Deltoid finds that Senator James "Won't Bet" Inhofe's list of not-650, mostly-not-scientifically-qualified climate denialists includes some evolution deniers.
A day later, RealClimate reports on a technicality involving the Antarctic ozone hole, indicating there's little likelihood that cosmic rays have anything to do with it, and cites climate denier Timothy Ball (who gave this blog its subtitle) as someone who counted on cosmic rays as somehow being crucial. Ball, of course, is one of Inhofe's 600 denialists (see page 111). I expect that besides the five evolution deniers, there'll be even more CFC-ozone deniers on Inhofe's list (Patrick Michaels and Fred Singer come to mind), united by a political desire to deny human influence even though the scientific issues of ozone loss and global warming have different mechanisms.

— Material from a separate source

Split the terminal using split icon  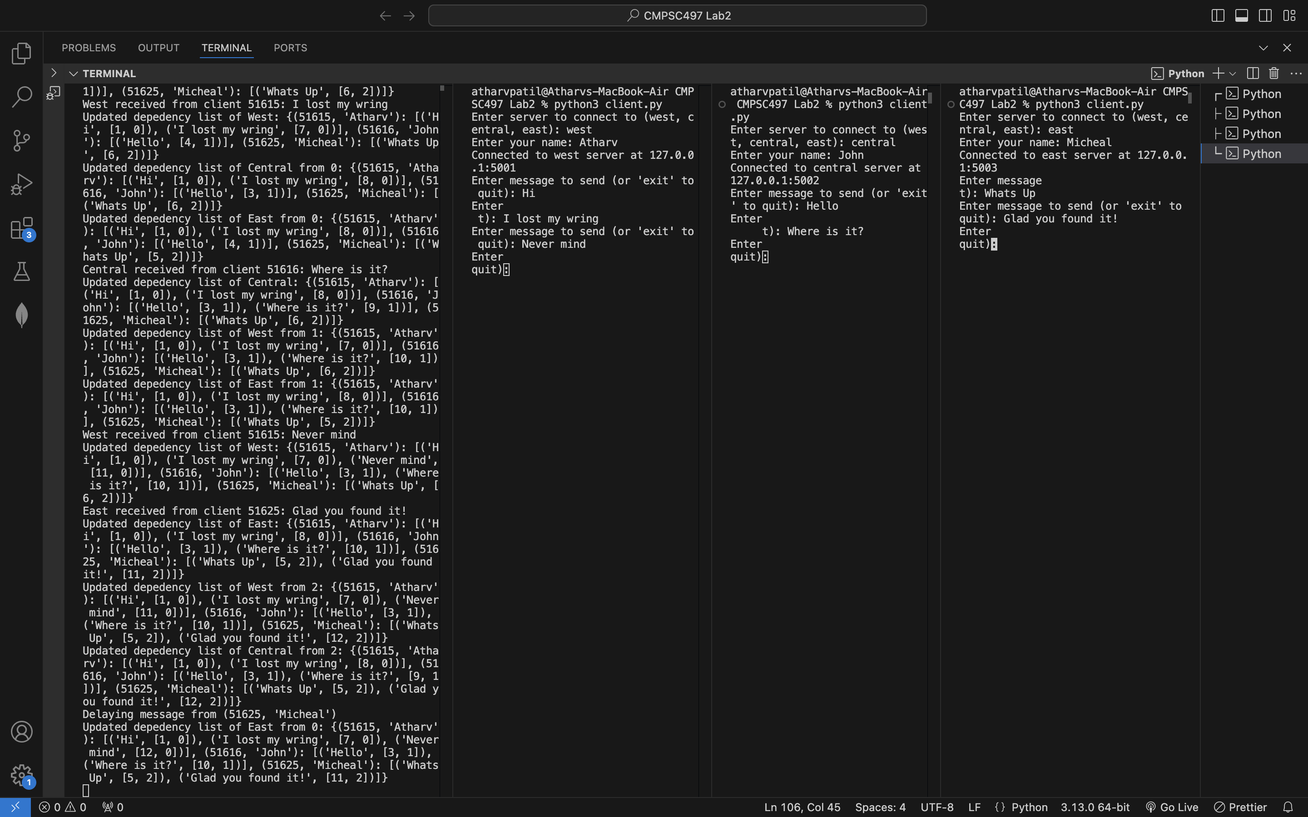pos(1252,73)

It's all an excellent example of crank magnetism, "cranks are magnetically attracted to other crank arguments, and in the process show how shallow their understanding of science and nature truly is."
I'm sure there's more kinds of denial in Inhofe's list on a variety of issues.
Finally, a related note - Obama has repeatedly use the word "denial" in referring to climate change, so as far as affecting political discourse is involved, someone with Obama's ear for politics thinks it's a good term.